The latest US-Taliban negotiations in Doha, which began on December 7, have been paused following Wednesday’s attack on a medical facility near Bagram air base that killed two civilians and wounded dozens more, Tolo news reported
According to sources, the five days of discussions have focused on the following three issues: a reduction of violence, a ceasefire and intra-Afghan negotiations.
The break in the talks was confirmed by a Taliban spokesman, Suhail Shaheen, on Thursday, December 12, who said in a tweet that the talks will resume after a few days.

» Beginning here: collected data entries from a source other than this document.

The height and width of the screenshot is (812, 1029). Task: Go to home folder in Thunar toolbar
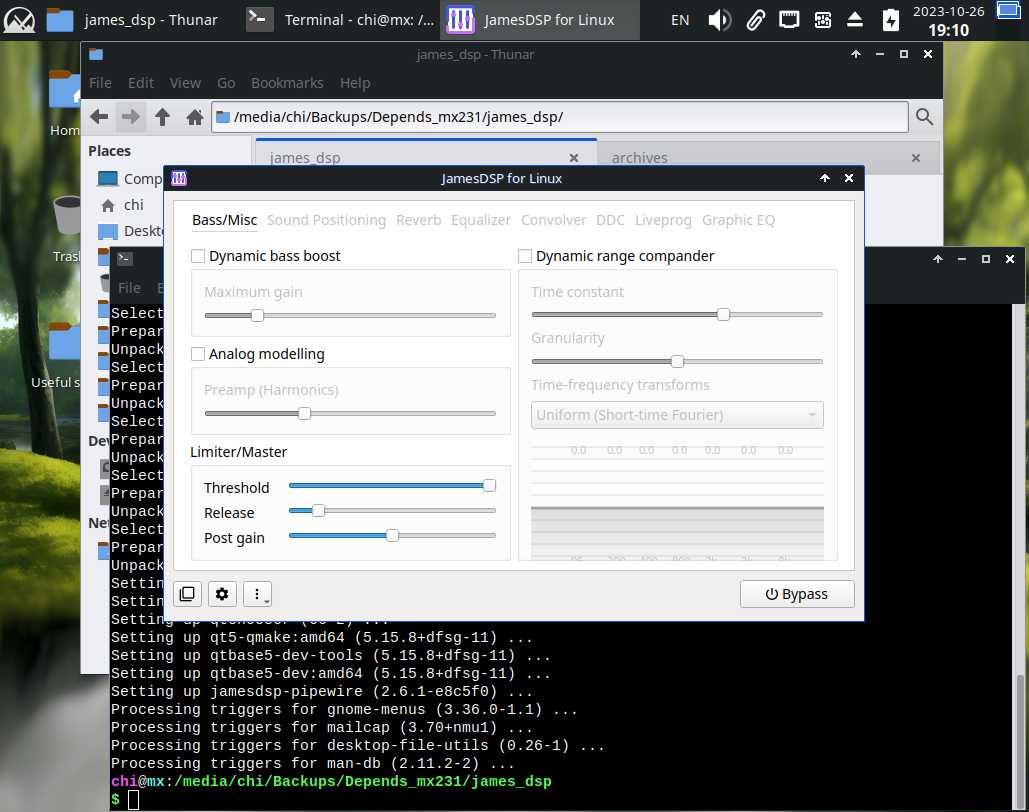[195, 117]
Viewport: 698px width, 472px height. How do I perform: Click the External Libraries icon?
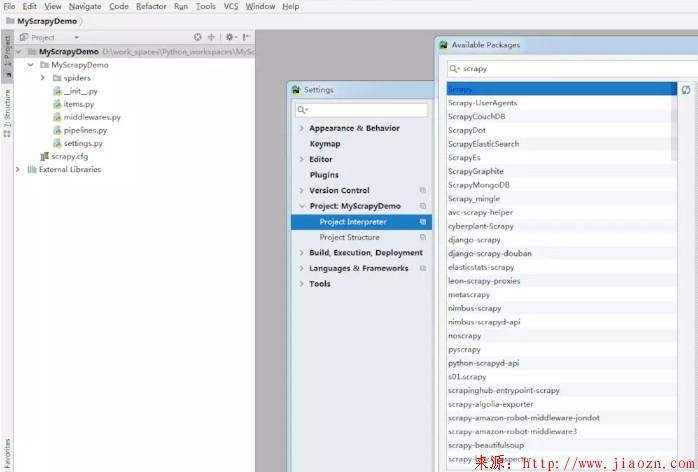pos(31,169)
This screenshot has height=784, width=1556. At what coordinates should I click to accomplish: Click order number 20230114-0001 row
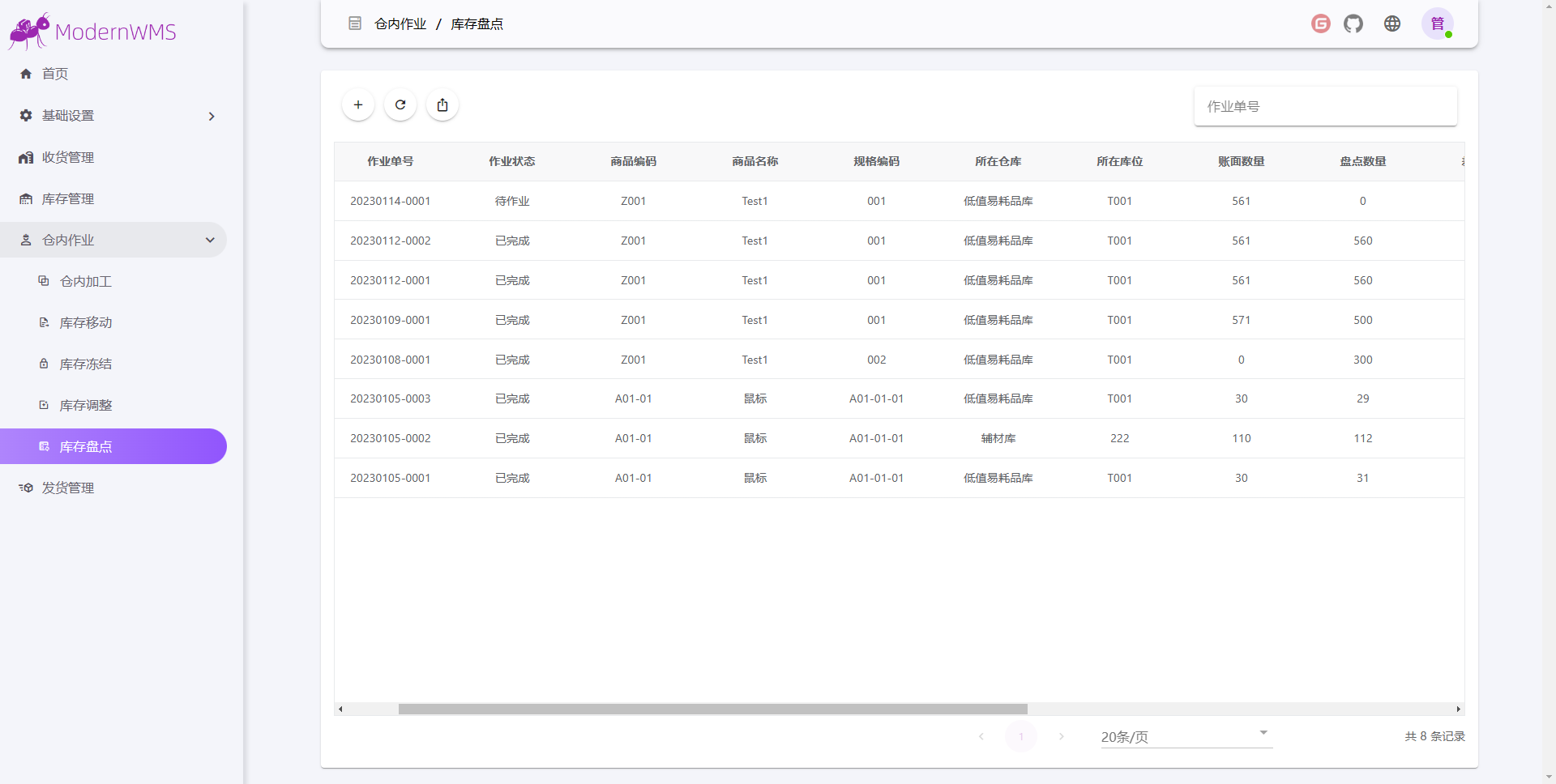point(390,201)
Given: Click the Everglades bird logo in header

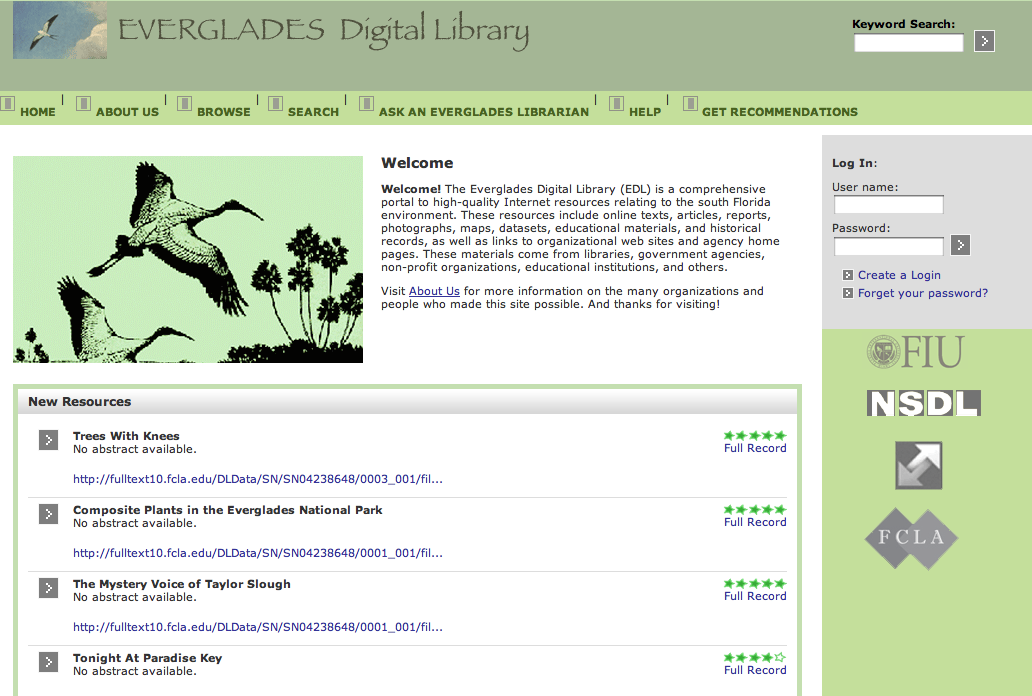Looking at the screenshot, I should point(60,30).
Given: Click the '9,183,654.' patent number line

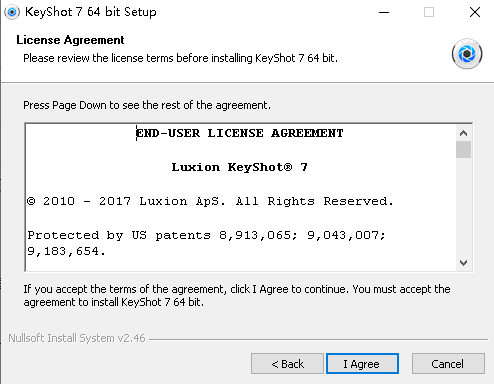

The US Special Representative for Afghanistan Reconciliation, Zalmay Khalilzad, tweeted:
“When I met the Talibs today (Thursday December 12), I expressed outrage about yesterday’s attack on Bagram, which recklessly killed two and wounded dozens of civilians. Taliban must show they are willing and able to respond to Afghan desire for peace,” Khalilzad tweeted.
He continued: “We’re taking a brief pause for them to consult their leadership on this essential topic.”
Speaking of progress in the talks so far:
“They are apparently talking about whether to agree on a ceasefire before the intra-Afghan talks or after,” said Sayed Akbar Agha, a former Taliban commander.
“It will be good that they reach an agreement soon to help the intra-Afghan talks start and to stop the war,” said Haji Din Mohammad, deputy head of the High Peace Council (HPC).
“There are some protocol issues to find that who will be the guarantor—who will vouch for the signatories– and which country will be there as a witness during the signing of the agreement,” said Waliullah Shaheen, a political analyst in Kabul.
“Unless there are firm commitments for moving this process forward, there will be no desirable outcome from this–the people of Afghanistan want to hear a positive response regarding the ceasefire so that this process can move forward,” said Najia Anwar, spokeswoman for the State Ministry on Peace Affairs.
Meanwhile, Khalilzad has landed in Islamabad where he has held talks with senior Pakistani civilian and military leadership.
In Rawalpindi, Khalilzad called on Pakistani Army Chief Gen. Qamar Javed Bajwa and they discussed the security situation with particular reference to ongoing Afghan reconciliation, said a Pakistani military spokesman.
Khalilzad also met Pakistani Foreign Minister Shah Mahmood Qureshi in Islamabad.
Foreign Minister Qureshi assured Khalilzad that Pakistan will continue to “sincerely play the role of facilitator in the Afghan peace process.”
Qureshi noted that peace in Afghanistan is imperative for peace and stability in the region.
He reiterated Pakistan’s stance that there is no military solution to the Afghan conflict.